For some purposes, such as bathymetry, the amplitude and range provide adequate information for mapping purposes. For example, a beam of 1 ° width measured in a plane transverse to the motion of the vessel in water of depth 200 metres has a footprint of approximately 3.5 metres directly beneath the vessel. However, for purposes where greater resolution is required, such as in sediment classification, it is necessary to use the information recorded during the detection of the echo itself to provide amplitude values at a greater resolution.
The echo recorded for each beam begins with sound that has been scattered back from the point in the beam's footprint that is closest to the sounder and then continues as the wavefront advances over the footprint. The amplitude recorded during any small period of time during the echo corresponds to a small distance across the footprint measured transverse to the direction of the vessel. It is thus possible to split apart the signal received for the entire echo into a number of consecutive sub-signals each of which represents the amplitude reflected back at an intermediate angle within the full angle of the beam.
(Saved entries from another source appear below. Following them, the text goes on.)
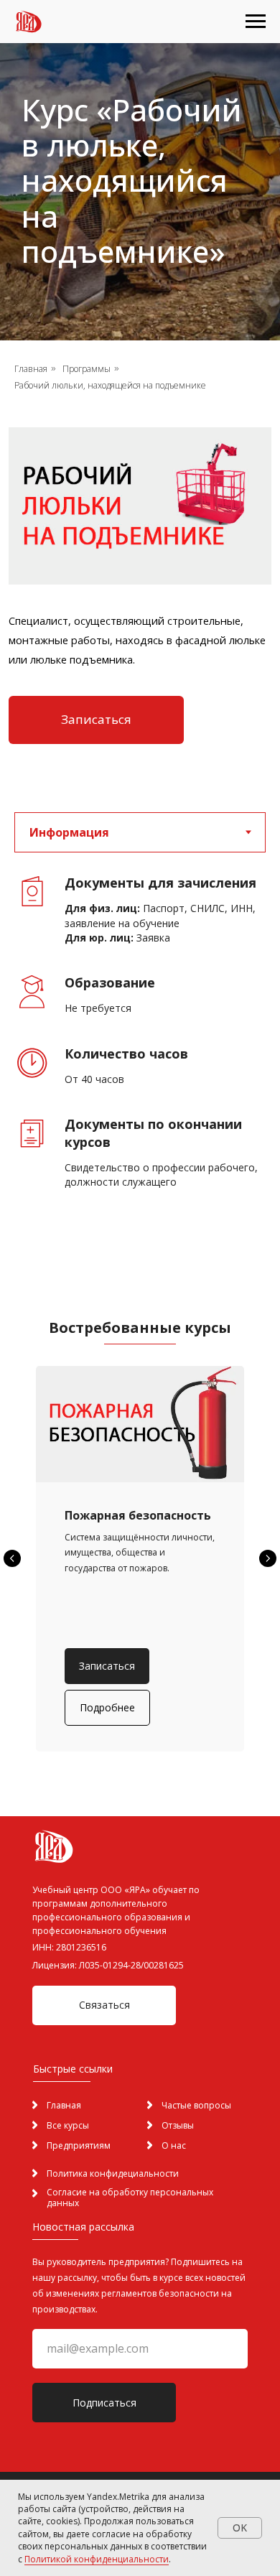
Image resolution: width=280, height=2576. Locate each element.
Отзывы (178, 2125)
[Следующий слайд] (267, 1558)
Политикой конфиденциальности (96, 2559)
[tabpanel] (140, 1053)
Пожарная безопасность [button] (138, 1515)
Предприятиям (79, 2145)
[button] (96, 720)
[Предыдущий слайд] (12, 1558)
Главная (30, 369)
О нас (174, 2145)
The process of subdividing the echo conventionally takes into account the angle each beam makes with the horizontal (the "angle of depression", or more usually, "depression angle".). Beams near the nadir (that is close to vertical) have very short echoes due to their small footprints and can produce amplitude data only for a few points across that beam's footprint. On the other hand, a beam detected at a significant angle (perhaps 45°) has a much larger footprint and can be subdivided to produce amplitudes for many more points.
The resulting stream of data produced from one ping contains values of range, depression angle and amplitude as digital values for each of typically several thousand points across the swath created by the sounder. (As mentioned earlier, the number of points depends upon the log rate at which the digital data become available.) These data are stored on a computer-readable medium.
(3) The vessel moves over the survey area accumulating data from repeated pings. In addition to the values of range, depression angle and amplitude, suitable data are recorded describing the position of the vessel with respect to the Earth and describing the orientation of the vessel as it rolls and pitches during its travel. These data, in digital form, are recorded on a computer-readable medium.
(4) The data recorded on the computer-readable recording medium are processed by a computer program stored on a general purpose microcomputer after the survey is complete. The computer program performs the following steps:
(a) The data collected from the survey are converted to a standard format by a "load" program.
As the data from different equipment suppliers are available in different formats on the computer-readable media, a selection is made, using the equipment supplier and model, of a load program appropriate to perform the conversion. The resulting dataset includes records each having values for the amplitude, range and depression angle as measured from a vertical through the echo sounder in a plane transverse to the motion of the vessel. These values are recorded for each point measured across the swath of the sounder and for each ping transmitted during the survey.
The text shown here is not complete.